Pantera had been slogging it through the metal circuit as early as 1981, however. Originally fronted by Terry Glaze, Pantera were supporting the likes of Stryper and Quiet Riot as core members of glam metal’s dark days. With Phil Anselmo joining for vocal duties on 1988’s Power Metal, a fiercer, less hairsprayed sound would realise itself on 1990’s Cowboys From Hell, indeed, the record Pantera consider their first ‘official’ album, with all prior material largely absent from streaming services and authorised back-catalogues.

The Flaming Lips

Wayne Coyne - The Flaming Lips

Oklahoma City’s The Flaming Lips have grown into one of music’s biggest spectacles, famed for their transportive live shows and positive charge of communal fellowship coursing between the band and the crowd. For many, enigmatic frontman Wayne Coyne was one of the more colourful forces of the 2000s alternative world; he and his Flaming Lips conjured lush and sweeping kaleidoscopic anthems following the mammoth success of 2002’s Yoshimi Battles the Pink Robots.

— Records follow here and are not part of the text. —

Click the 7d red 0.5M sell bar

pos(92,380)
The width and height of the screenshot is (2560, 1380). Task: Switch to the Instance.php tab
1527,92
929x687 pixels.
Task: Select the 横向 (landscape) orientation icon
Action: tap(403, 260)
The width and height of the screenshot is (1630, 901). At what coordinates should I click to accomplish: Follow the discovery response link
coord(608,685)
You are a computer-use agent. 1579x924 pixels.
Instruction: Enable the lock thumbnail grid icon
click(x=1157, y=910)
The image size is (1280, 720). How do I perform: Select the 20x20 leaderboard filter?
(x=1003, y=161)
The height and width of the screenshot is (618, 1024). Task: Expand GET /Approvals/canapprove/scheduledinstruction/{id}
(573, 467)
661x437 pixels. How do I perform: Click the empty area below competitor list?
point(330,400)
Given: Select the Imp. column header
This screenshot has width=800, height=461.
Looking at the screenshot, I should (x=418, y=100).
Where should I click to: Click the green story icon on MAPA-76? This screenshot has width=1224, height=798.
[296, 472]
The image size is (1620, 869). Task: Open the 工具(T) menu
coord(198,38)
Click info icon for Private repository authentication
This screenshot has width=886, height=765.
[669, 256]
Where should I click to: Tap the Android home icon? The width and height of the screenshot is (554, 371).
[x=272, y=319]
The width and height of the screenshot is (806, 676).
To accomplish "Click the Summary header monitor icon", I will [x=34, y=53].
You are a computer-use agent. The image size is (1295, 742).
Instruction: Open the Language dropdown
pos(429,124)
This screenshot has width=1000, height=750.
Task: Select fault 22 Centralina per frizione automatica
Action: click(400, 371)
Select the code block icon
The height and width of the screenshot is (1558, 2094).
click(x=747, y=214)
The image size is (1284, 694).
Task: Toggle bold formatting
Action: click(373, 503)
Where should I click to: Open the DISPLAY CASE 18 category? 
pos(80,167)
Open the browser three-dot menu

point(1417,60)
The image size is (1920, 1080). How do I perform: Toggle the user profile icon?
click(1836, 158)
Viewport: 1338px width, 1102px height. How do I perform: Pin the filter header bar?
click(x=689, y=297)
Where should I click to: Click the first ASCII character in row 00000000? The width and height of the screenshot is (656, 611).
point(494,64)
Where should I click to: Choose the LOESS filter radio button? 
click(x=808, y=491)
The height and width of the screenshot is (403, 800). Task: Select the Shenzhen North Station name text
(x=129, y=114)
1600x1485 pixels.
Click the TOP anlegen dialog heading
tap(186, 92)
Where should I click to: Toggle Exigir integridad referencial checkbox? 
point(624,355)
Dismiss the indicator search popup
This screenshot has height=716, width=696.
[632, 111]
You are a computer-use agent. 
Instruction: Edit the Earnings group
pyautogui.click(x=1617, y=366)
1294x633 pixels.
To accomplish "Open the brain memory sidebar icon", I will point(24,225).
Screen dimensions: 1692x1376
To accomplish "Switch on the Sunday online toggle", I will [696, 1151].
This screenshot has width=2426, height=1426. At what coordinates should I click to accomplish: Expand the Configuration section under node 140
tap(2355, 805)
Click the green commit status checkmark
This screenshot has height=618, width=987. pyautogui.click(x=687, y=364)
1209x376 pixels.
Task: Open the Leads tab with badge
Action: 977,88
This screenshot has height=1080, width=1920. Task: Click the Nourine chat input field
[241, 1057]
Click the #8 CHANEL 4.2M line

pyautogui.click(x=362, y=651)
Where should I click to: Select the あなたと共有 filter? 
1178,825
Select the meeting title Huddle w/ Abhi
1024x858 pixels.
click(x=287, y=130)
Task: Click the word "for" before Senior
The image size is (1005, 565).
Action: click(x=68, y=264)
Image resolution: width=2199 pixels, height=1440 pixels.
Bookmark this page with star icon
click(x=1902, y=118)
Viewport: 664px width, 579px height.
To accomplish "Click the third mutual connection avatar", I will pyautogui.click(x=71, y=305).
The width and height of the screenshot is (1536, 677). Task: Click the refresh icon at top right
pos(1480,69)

The Flaming Lips have lots of surprising preceding history. To the former alternative 1990s kid, Coyne was fronting an infinitely more acid-soaked gaggle of psychedelic mischief-makers, touring with the likes of the Butthole Surfers long before collaborations with Miley Cyrus. Yet, before even their Lollapalooza heyday, The Flaming Lips were dropping records since 1984, an infinitely more scuzzier punk attack featuring Coyne’s younger brother Mark on vocals for their initial eponymous EP.

Pulp

Pulp - Different Class - Rankin - 2025 - 30th Anniversary

At Britpop’s mid-1990s zenith, Jarvis Cocker found himself thrust to the fore of the UK’s bolshy cultural reawakening, rubbing shoulder to shoulders with the likes of Blur and Oasis as a key character of the day’s Top of the Pops landscape. He wasn’t just penning good tunes, but Cocker’s Pulp positively bottled the era’s zingy milieu while forging an identity entirely their own, casting pitch-perfect lyrical observations on class and social quirks through the lens of his heavily ‘unladdy’, gangly frontman persona.

Such catapulting to pop’s golden ranks came after as much as 15 years soldiering on through lacklustre album sales and frustrating career stasis. Pulp’s roots were in Sheffield as early as 1978, Cocker leading the band in a spiky new wave direction somewhat tethered to the city’s electronic scene, later pursuing a more indie folk lean for 1983’s debut It. Several albums would follow until finally tasting a hint of chart success on 1994’s His ‘n’ Hers, before transforming to an overnight national treasure the next year on Pulp’s defining Different Class.